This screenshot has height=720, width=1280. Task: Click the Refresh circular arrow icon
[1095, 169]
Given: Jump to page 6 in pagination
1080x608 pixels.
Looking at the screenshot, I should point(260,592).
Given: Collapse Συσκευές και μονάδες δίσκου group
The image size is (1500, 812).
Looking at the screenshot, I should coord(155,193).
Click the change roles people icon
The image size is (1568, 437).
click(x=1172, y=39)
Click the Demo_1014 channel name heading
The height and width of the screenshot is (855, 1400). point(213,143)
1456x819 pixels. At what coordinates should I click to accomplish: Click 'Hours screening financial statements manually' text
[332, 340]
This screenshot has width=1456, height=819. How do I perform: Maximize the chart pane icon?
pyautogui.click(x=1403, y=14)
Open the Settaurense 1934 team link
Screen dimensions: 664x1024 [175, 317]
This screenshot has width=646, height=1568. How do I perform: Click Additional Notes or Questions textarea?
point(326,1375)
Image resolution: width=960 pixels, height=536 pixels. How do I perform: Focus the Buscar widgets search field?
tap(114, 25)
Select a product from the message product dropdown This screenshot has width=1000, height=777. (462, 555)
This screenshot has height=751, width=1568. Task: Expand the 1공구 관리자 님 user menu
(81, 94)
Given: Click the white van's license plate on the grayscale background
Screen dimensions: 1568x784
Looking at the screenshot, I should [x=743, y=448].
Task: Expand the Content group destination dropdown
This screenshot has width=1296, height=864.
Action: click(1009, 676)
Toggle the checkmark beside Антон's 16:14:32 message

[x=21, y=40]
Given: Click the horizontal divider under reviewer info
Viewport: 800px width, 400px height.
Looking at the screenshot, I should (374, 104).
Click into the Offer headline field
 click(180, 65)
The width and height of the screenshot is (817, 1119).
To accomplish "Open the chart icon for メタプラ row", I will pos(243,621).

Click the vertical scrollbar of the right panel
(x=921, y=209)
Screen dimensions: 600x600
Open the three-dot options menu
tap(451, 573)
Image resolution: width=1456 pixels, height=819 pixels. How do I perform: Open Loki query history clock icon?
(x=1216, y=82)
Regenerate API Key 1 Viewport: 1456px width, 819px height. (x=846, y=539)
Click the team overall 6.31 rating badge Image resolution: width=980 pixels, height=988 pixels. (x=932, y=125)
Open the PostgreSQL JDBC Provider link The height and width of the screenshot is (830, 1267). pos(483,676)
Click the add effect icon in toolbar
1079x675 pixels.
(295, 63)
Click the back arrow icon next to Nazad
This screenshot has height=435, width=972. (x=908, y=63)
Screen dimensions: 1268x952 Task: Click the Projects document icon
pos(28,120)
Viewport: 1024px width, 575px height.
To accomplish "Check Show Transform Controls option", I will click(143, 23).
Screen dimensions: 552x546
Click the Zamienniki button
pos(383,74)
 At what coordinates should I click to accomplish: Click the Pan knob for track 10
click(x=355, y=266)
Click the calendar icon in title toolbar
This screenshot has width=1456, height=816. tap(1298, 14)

======

YOUR TASK ▸ Please convert the entries from the line containing "Click the Demo_1014 channel name heading" through the line containing "Looking at the screenshot, I should [x=743, y=448].", inclusive, into a two-column CSV with the header instruction,response, one row per entry. Put each entry's text and its answer in separate quoted fields, with line breaks replaced by spaces.

ANSWER FOR THE TASK ▸
instruction,response
"Click the Demo_1014 channel name heading","The height and width of the screenshot is (855, 1400). point(213,143)"
"1456x819 pixels. At what coordinates should I click to accomplish: Click 'Hours screening financial statements manually' text","[332, 340]"
"This screenshot has width=1456, height=819. How do I perform: Maximize the chart pane icon?","pyautogui.click(x=1403, y=14)"
"Open the Settaurense 1934 team link","Screen dimensions: 664x1024 [175, 317]"
"This screenshot has width=646, height=1568. How do I perform: Click Additional Notes or Questions textarea?","point(326,1375)"
"Image resolution: width=960 pixels, height=536 pixels. How do I perform: Focus the Buscar widgets search field?","tap(114, 25)"
"Select a product from the message product dropdown This screenshot has width=1000, height=777.","(462, 555)"
"This screenshot has height=751, width=1568. Task: Expand the 1공구 관리자 님 user menu","(81, 94)"
"Given: Click the white van's license plate on the grayscale background Screen dimensions: 1568x784","Looking at the screenshot, I should [x=743, y=448]."